Arrêtez de deviner, commencez à surveiller
Nous avons décidé de mettre fin aux suppositions. Nous intégrons maintenant des capteurs qui permettent de suivre en temps réel la puissance consommée et les variations de température. Auparavant, on comptait généralement les heures de fonctionnement de la lampe ou on effectuait des vérifications manuelles. C’est risqué. Désormais, on peut voir exactement quelle est la consommation d’énergie. Lorsque l’efficacité énergétique diminue, c’est généralement un signe d’alerte : peut-être que les électrodes se détériorent ou qu’il y a une fuite de gaz. Au lieu d’attendre que la lampe tombe en panne et d’arrêter la production, on peut planifier son remplacement avant même que la ligne ne s’arrête. Plus de surprises liées aux pannes.

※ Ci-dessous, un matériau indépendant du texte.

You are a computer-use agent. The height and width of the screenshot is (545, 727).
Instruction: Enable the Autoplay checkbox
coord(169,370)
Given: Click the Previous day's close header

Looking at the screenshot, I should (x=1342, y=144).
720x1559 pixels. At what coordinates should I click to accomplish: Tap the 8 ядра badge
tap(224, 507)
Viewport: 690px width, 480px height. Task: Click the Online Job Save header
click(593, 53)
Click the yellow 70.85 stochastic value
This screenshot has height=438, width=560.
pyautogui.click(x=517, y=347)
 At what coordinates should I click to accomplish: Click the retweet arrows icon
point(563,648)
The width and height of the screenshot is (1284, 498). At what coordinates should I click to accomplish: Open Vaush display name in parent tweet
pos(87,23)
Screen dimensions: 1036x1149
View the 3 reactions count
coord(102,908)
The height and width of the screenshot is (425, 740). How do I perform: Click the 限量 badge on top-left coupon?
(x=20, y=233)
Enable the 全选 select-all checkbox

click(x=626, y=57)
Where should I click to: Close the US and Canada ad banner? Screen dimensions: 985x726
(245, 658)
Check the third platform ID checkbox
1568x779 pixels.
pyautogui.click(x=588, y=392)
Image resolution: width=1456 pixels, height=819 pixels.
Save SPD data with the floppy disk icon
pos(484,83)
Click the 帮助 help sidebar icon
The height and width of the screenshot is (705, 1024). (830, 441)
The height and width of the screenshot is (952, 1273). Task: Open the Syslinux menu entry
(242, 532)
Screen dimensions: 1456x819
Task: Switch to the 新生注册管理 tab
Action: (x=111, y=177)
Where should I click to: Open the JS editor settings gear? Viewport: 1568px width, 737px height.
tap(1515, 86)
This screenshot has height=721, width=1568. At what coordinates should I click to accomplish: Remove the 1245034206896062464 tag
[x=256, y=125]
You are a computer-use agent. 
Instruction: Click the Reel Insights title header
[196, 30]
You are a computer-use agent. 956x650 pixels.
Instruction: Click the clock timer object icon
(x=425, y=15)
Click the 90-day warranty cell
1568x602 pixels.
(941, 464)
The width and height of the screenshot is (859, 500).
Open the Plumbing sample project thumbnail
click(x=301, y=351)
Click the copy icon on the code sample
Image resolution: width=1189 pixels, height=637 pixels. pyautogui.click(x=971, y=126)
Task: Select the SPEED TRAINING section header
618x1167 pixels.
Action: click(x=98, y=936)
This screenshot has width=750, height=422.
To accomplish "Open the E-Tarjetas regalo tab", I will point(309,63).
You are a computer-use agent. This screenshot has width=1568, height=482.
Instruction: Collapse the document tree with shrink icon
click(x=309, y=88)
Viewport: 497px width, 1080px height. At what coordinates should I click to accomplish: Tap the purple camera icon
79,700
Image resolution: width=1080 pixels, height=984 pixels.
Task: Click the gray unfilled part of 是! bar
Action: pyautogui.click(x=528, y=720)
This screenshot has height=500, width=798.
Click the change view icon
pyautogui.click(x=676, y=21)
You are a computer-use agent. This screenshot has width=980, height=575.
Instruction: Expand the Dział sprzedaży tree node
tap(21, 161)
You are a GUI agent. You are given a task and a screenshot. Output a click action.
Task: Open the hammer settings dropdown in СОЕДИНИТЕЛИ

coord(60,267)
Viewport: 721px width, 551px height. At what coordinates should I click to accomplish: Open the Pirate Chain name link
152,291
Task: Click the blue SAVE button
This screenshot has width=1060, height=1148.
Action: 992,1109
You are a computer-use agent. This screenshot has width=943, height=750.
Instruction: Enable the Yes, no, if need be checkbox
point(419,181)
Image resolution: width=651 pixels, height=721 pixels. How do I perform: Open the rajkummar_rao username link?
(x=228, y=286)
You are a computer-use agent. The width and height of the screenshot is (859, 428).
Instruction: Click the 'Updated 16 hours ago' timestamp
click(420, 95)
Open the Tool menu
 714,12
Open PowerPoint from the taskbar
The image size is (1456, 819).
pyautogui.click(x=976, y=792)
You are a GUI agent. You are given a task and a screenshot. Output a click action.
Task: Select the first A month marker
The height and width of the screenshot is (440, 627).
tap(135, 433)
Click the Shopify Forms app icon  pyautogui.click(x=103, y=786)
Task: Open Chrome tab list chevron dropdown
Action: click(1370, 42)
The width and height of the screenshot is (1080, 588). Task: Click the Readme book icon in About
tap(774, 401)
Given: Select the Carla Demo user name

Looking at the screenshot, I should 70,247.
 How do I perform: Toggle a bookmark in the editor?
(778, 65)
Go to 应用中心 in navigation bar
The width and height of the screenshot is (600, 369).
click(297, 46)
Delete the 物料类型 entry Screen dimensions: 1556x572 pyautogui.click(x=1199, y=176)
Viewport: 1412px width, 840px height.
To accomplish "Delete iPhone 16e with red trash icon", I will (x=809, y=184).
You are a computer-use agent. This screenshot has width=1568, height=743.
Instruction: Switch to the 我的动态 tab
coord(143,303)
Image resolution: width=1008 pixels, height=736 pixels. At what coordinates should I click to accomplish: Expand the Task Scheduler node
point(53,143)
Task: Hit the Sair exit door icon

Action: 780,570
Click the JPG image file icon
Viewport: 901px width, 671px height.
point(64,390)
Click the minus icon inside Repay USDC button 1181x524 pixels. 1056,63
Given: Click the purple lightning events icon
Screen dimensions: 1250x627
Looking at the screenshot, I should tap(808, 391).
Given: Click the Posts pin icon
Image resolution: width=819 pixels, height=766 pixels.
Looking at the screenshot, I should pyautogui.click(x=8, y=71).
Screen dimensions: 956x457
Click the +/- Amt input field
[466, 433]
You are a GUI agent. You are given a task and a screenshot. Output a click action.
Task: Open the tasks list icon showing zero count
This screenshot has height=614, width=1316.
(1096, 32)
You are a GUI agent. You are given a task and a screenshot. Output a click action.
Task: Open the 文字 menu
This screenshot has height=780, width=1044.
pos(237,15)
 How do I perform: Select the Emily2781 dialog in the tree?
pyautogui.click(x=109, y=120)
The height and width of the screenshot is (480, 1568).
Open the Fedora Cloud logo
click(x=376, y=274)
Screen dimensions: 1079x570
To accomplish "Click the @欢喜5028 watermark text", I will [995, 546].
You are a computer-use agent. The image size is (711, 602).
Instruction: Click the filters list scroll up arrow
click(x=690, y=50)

Configuration en situation réelle
Lorsque ces lampes sont connectées à un tableau de contrôle central, on peut voir exactement combien d’énergie est consommée par chaque carte électronique. De plus, si une lampe commence à défaillir sur une ligne de 50 mètres, on le sait immédiatement. On n’a plus besoin de parcourir tout le site pour trouver le problème. Un petit conseil : placer des capteurs IoT à l’intérieur des boîtiers UV haute tension peut poser des problèmes, car il y a beaucoup de bruit électrique. Pour résoudre ce problème, nous utilisons des câbles blindés. Cela permet d’éviter que les interférences provenant du ballast n’affectent les données, ce qui garantit des lectures précises. C’est un changement simple, mais il modifie complètement la façon de travailler. On cesse de remplacer les pièces simplement parce que le calendrier le prescrit, et on commence à les remplacer parce que les données indiquent qu’elles sont effectivement usées.